== Source passage ==
BEGIN

Theoretically, technology and art erupt from opposite ends of the brain. Less theoretically, purists scoff at art created with digital technology’s helping hand.

Such criticism raises a question: What holy tenet of creativity makes an artist’s traditional analog tools fair game and Macs and mouses off limits? Ask Boulder’s Rob Barnes, who creates fine art prints with heaps of hardware and a wall of software, and he’ll tell you a story or two.

“I’m getting scared,” Barnes once told his partner Cathy Berkley. “Anybody can buy the software I’ve got and do what I do.”

“Rob, they’ve been using paintbrushes for thousands of years,” came her response. “It’s your mind.”

END

== Brief ==
Quote the passage on digital art between "Theoretically, technology and" and "technology’s helping hand.", inclusive.

== Data rows ==
BEGIN

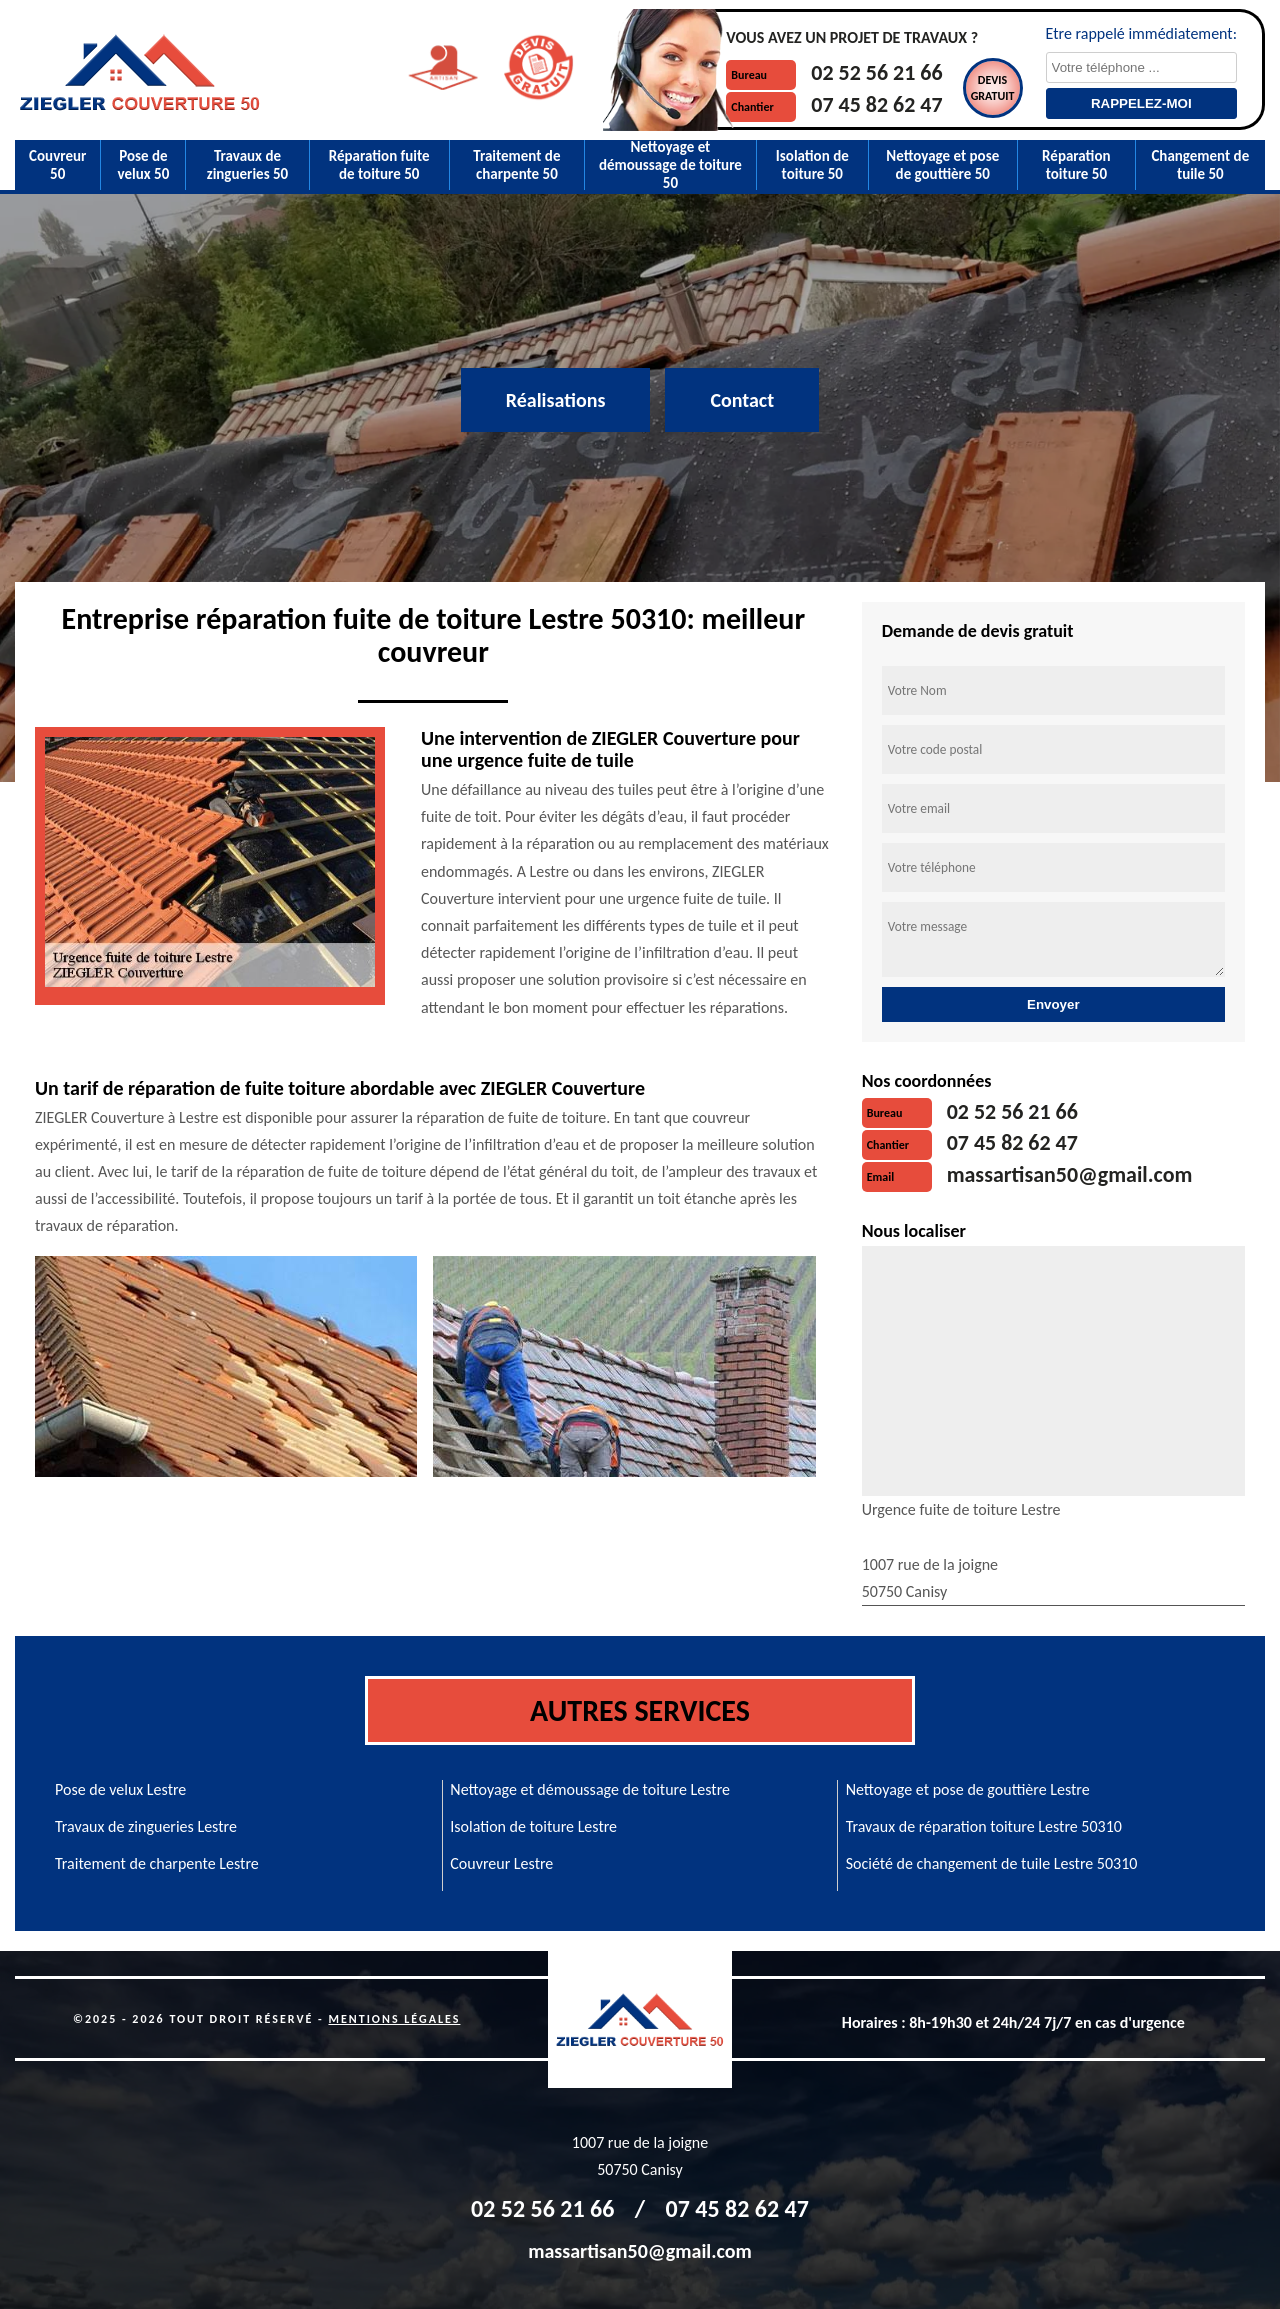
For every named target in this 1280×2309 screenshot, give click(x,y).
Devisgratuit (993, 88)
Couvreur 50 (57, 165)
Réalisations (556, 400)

END
BEGIN

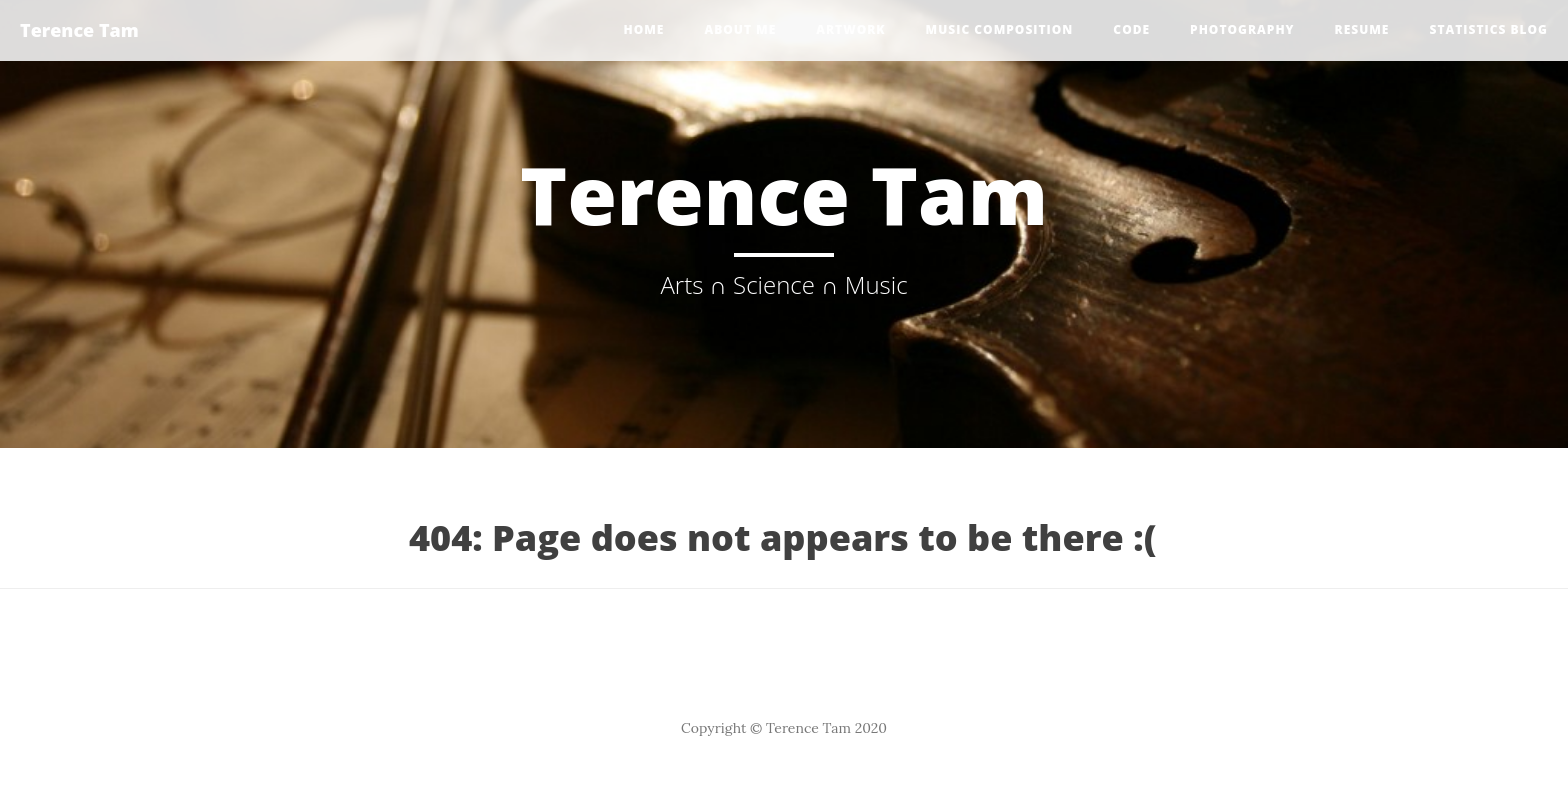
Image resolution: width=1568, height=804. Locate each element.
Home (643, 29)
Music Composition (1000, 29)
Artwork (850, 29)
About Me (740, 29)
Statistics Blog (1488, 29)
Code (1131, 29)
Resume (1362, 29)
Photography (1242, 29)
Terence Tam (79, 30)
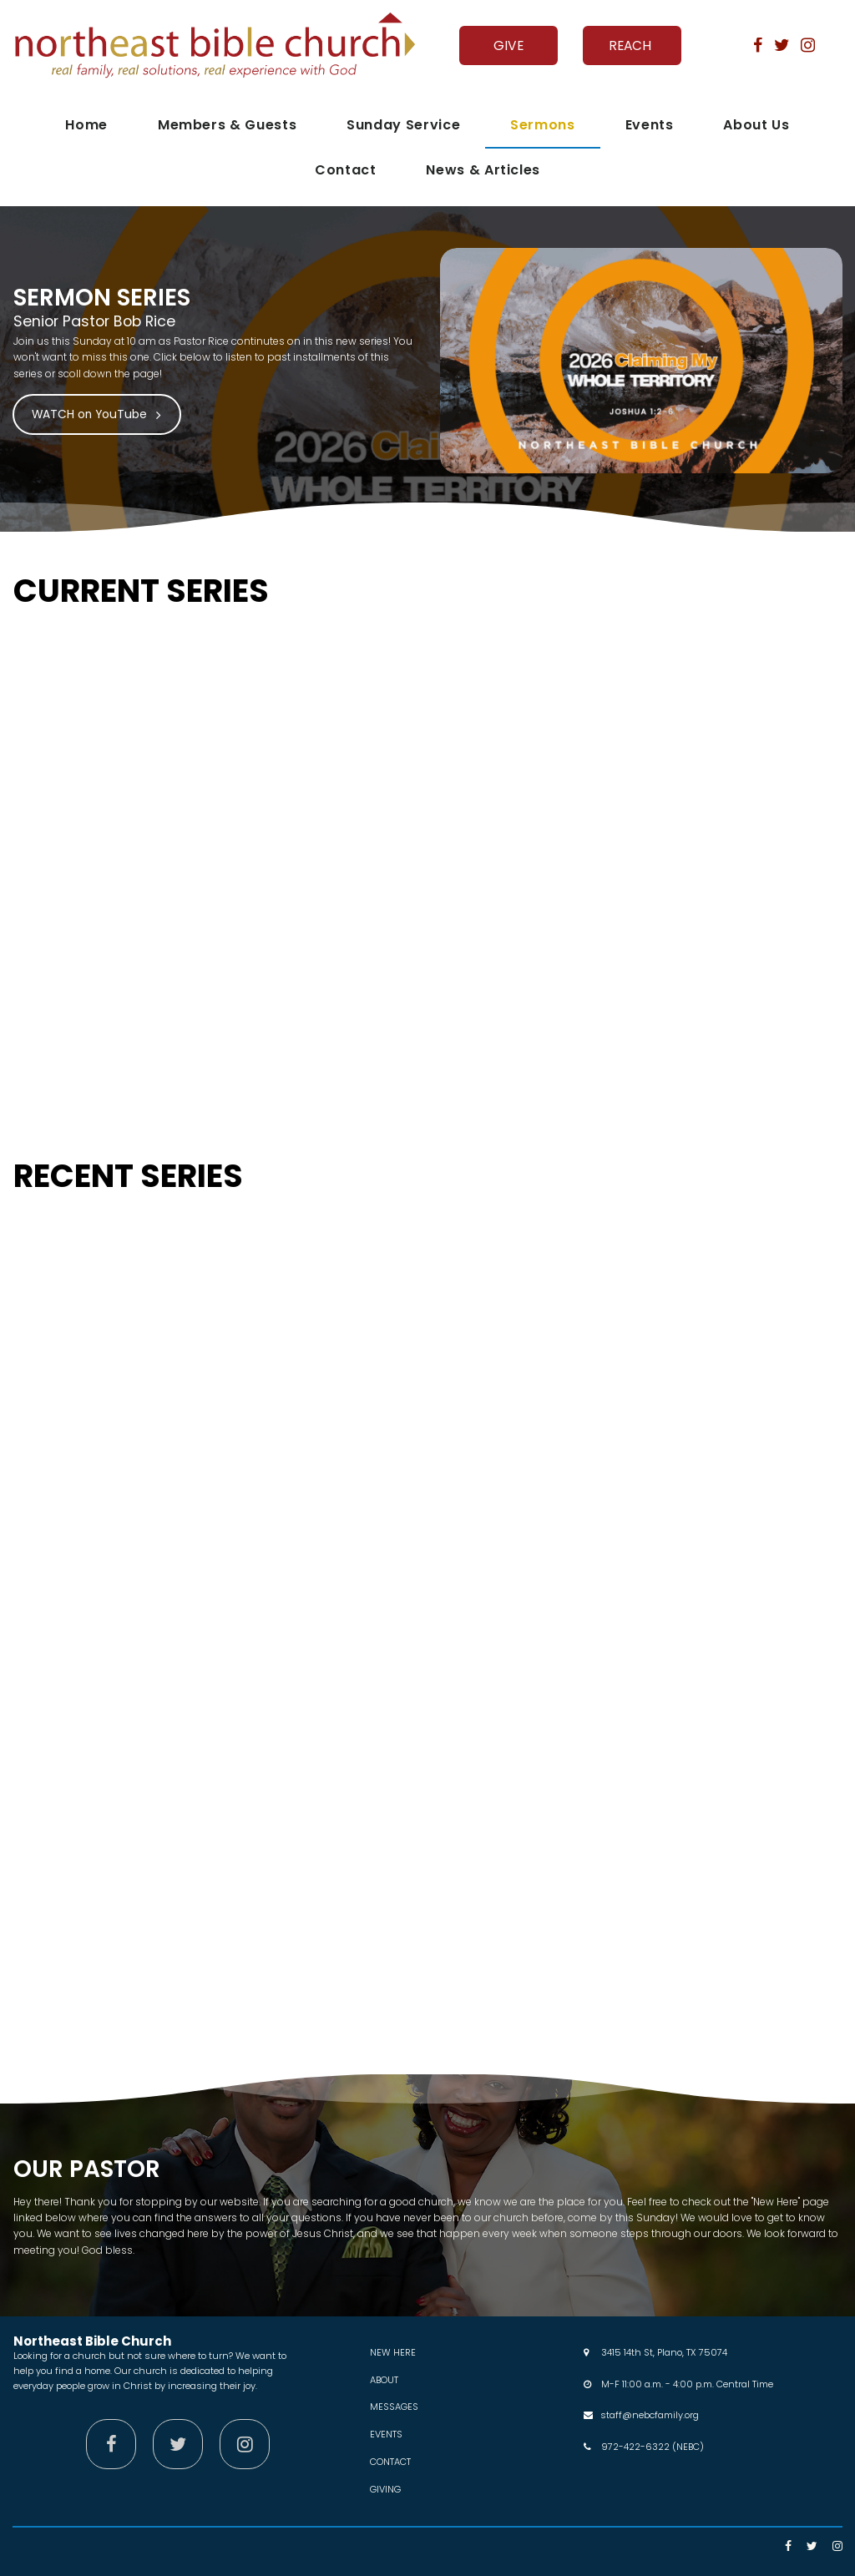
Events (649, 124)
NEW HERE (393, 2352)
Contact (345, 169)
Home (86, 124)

END

== Result of the task ==
Theoretically, technology and art erupt from opposite ends of the brain. Less theoretically, purists scoff at art created with digital technology’s helping hand.